Industry leaders have called on the government to help farmers deal with lower market prices and cashflow concerns.

The National Farmers Union President Meurig Raymond has responded to a recent report by the House of Commons environment, food and rural affairs select (Efra) committee, which has criticised the Rural Payment Agency (RPA) for delays in basic payments to farmers.

The Efra report said farmers would face further cashflow problems unless problems were rectified at the RPA. The conclusion of the report was reached after a three-month investigation by the committee into low farmgate prices, particularly in the dairy, sheep and pig sectors.

NFU president Meurig Raymond said: “The fall in prices and associated cashflow problems are the biggest challenges currently facing our farmer members. And we are not expecting the market situation to get better any time soon.”

“We are pleased the Efra committee has listened to our evidence and to others from across the supply chain and produced this wide-ranging report.

“There is no quick fix. However, the report identifies a range of recommendations that can help in the short term and not leave the industry so exposed in the future.”

The report revealed that current legislation surrounding origin labelling has the potential to mislead consumers and cause confusion, which could affect farmers particularly considering the growing interest in the provenance of food and in British products by consumers in the UK and overseas. It called for a move towards clearer labelling.

Other recommendations include better pricing models, longer-term relationships in the supply chain and a greater emphasis on exports.

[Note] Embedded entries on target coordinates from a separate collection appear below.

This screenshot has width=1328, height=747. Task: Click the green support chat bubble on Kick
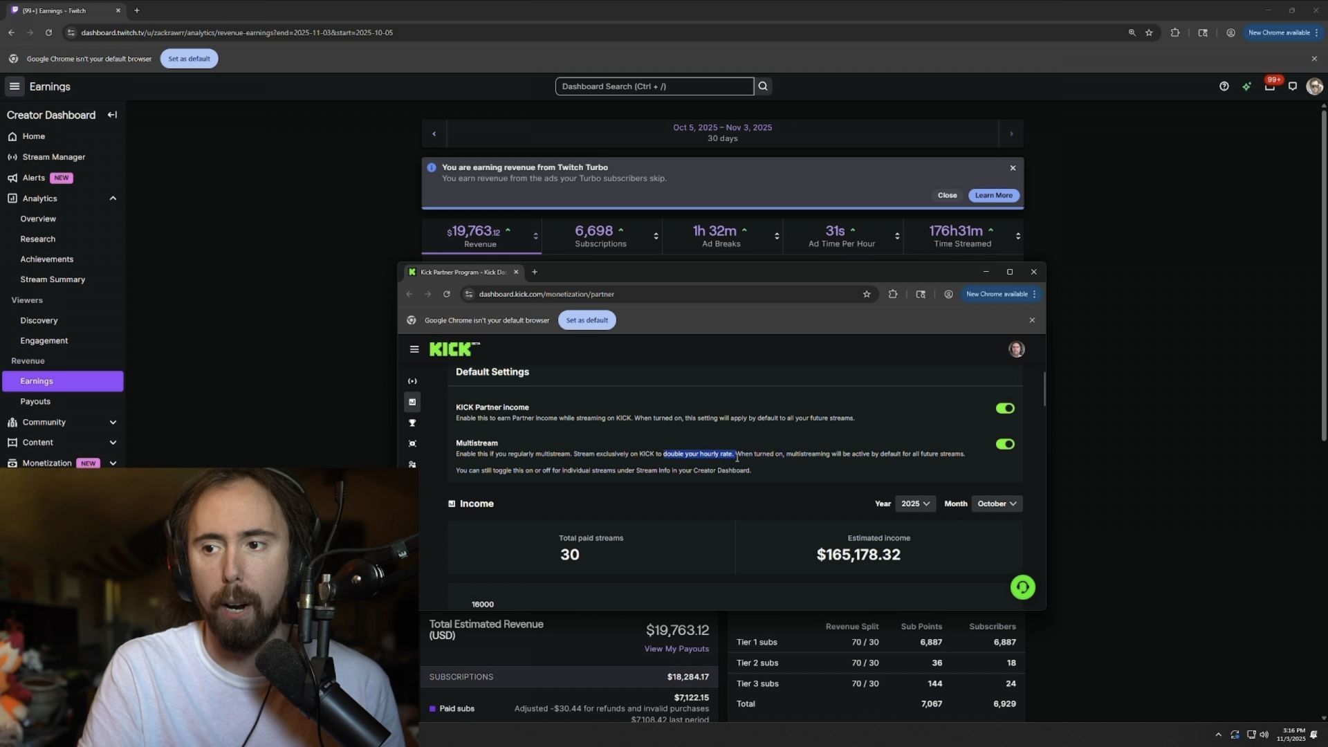click(x=1023, y=587)
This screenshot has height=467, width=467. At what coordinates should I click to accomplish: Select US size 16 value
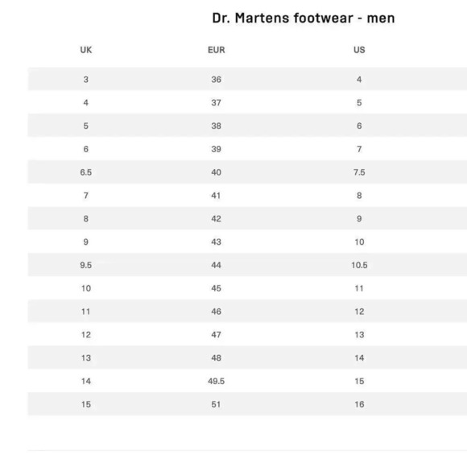tap(359, 405)
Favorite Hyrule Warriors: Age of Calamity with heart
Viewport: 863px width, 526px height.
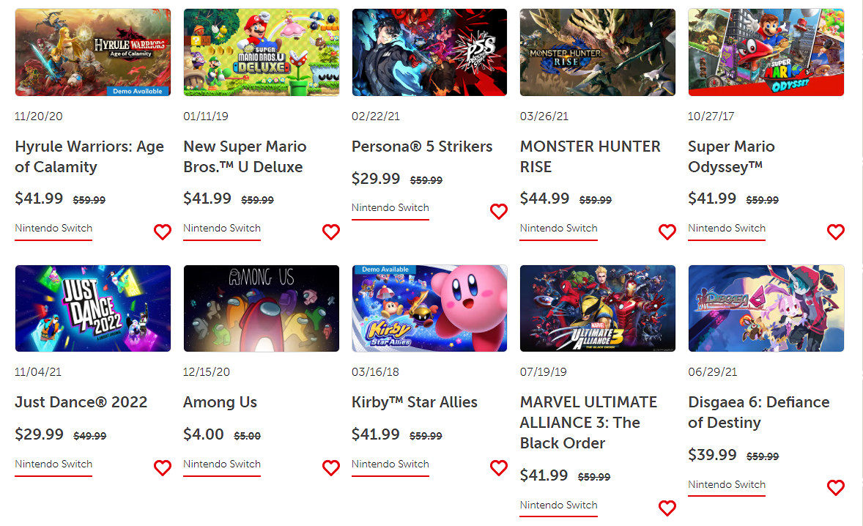pyautogui.click(x=162, y=232)
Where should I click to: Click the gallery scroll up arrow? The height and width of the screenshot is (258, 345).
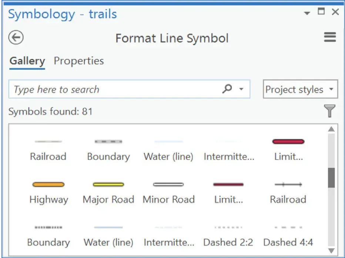[x=331, y=129]
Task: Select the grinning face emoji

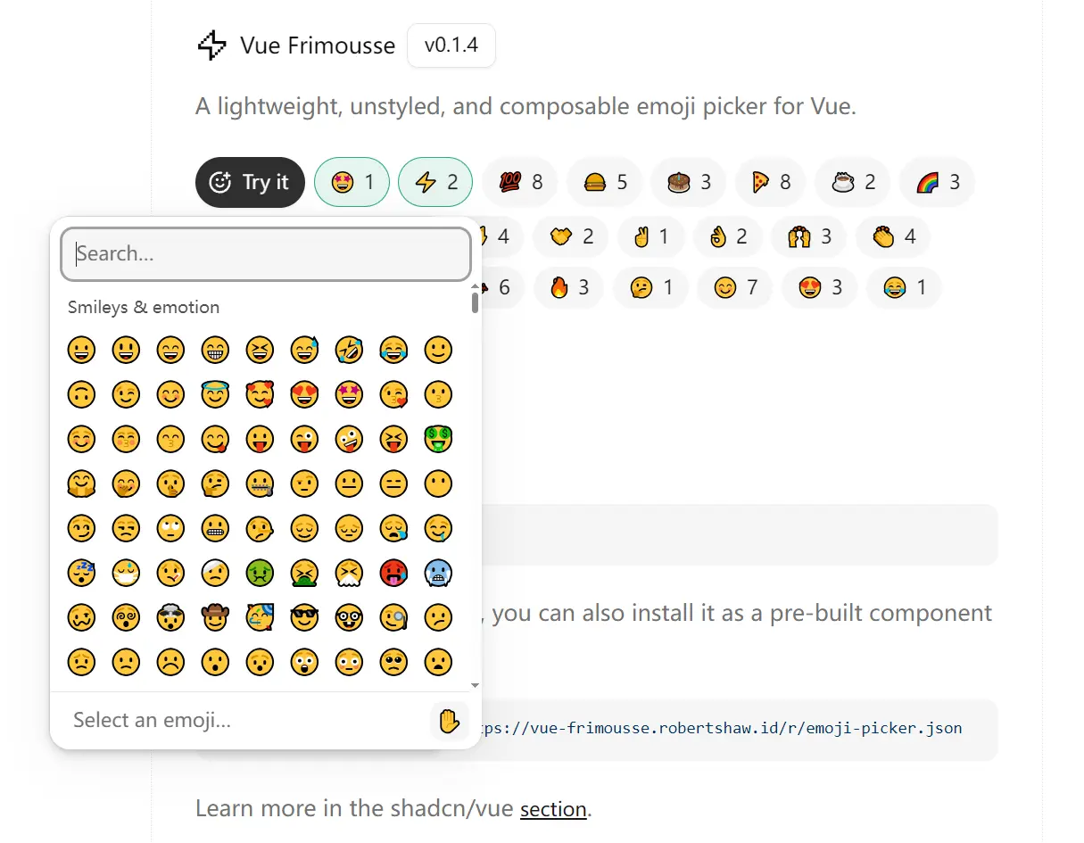Action: coord(81,350)
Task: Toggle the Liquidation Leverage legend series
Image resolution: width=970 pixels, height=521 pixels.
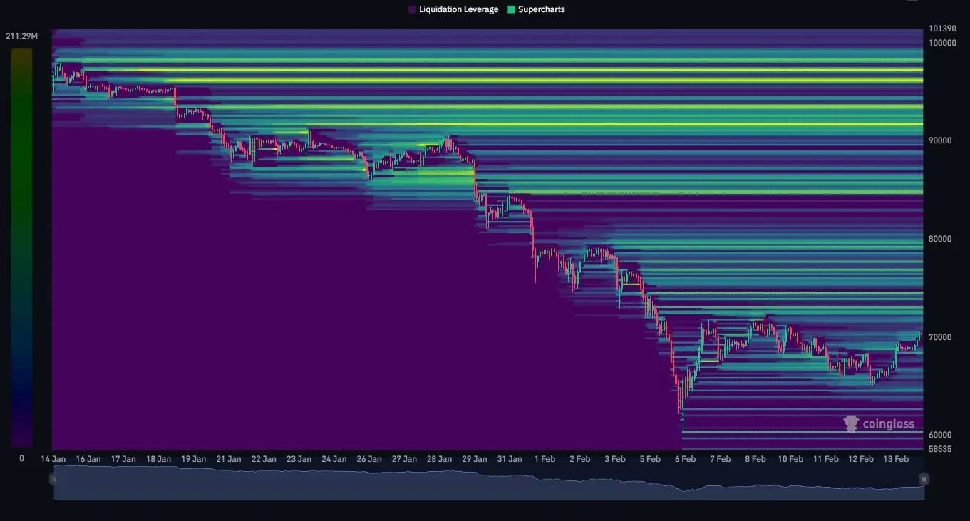Action: pyautogui.click(x=458, y=9)
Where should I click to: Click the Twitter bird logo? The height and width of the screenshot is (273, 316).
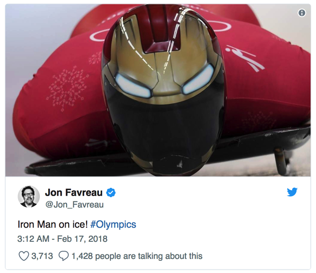coord(292,192)
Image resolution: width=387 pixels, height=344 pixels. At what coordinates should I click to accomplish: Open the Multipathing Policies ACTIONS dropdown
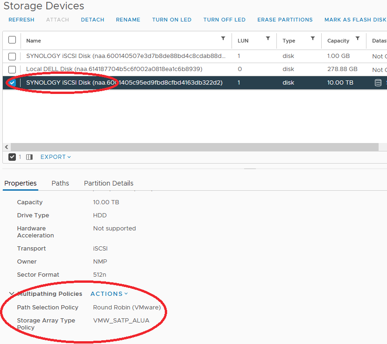coord(109,294)
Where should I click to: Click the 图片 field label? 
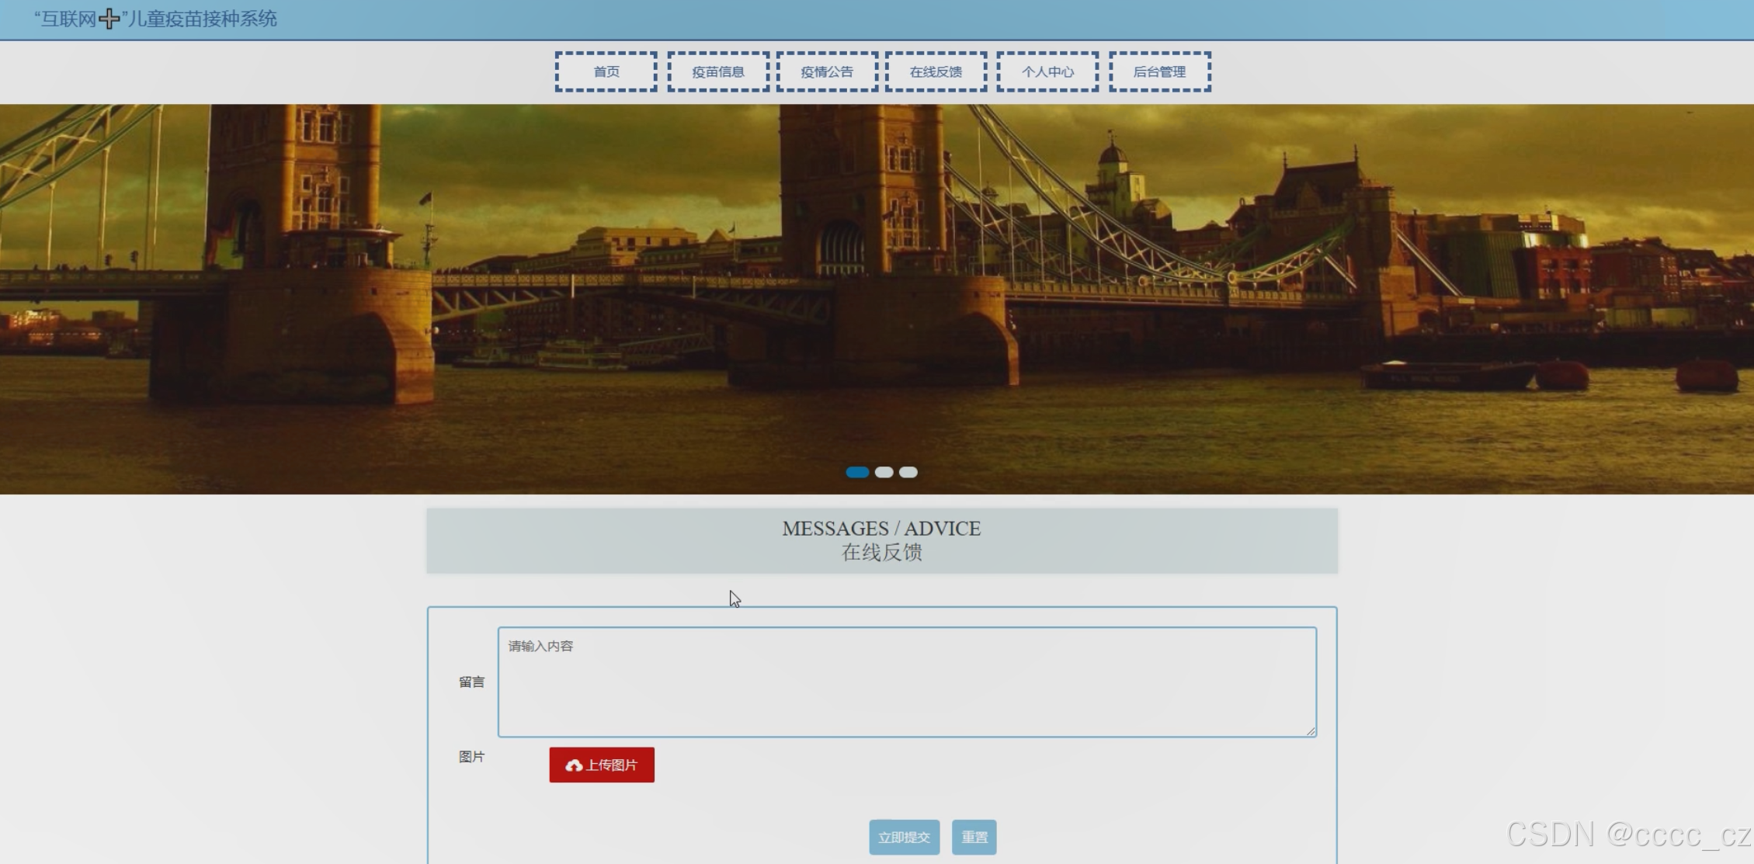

Mr Raymond said that the report needed to be followed up with positive, visible and tangible actions by the government, suppliers and retailers.

He added: “It is vital the industry comes together to deliver these recommendations to support farmers through these difficult times. Genuine improvements, transparency and commitment would give farmers more confidence.”

The Department for environment, food and rural affairs (Defra) said the government had implemented a range of measures to help farmers during the economic downturn and was committed to assisting them in future.

A Defra spokeswoman said: “We recognise that many farmers are suffering financial difficulty in the face of volatile global prices.

“We want to help find ways through this difficult time to build a thriving, resilient industry that is able to take advantage of the growing demand for British produce both at home and overseas.”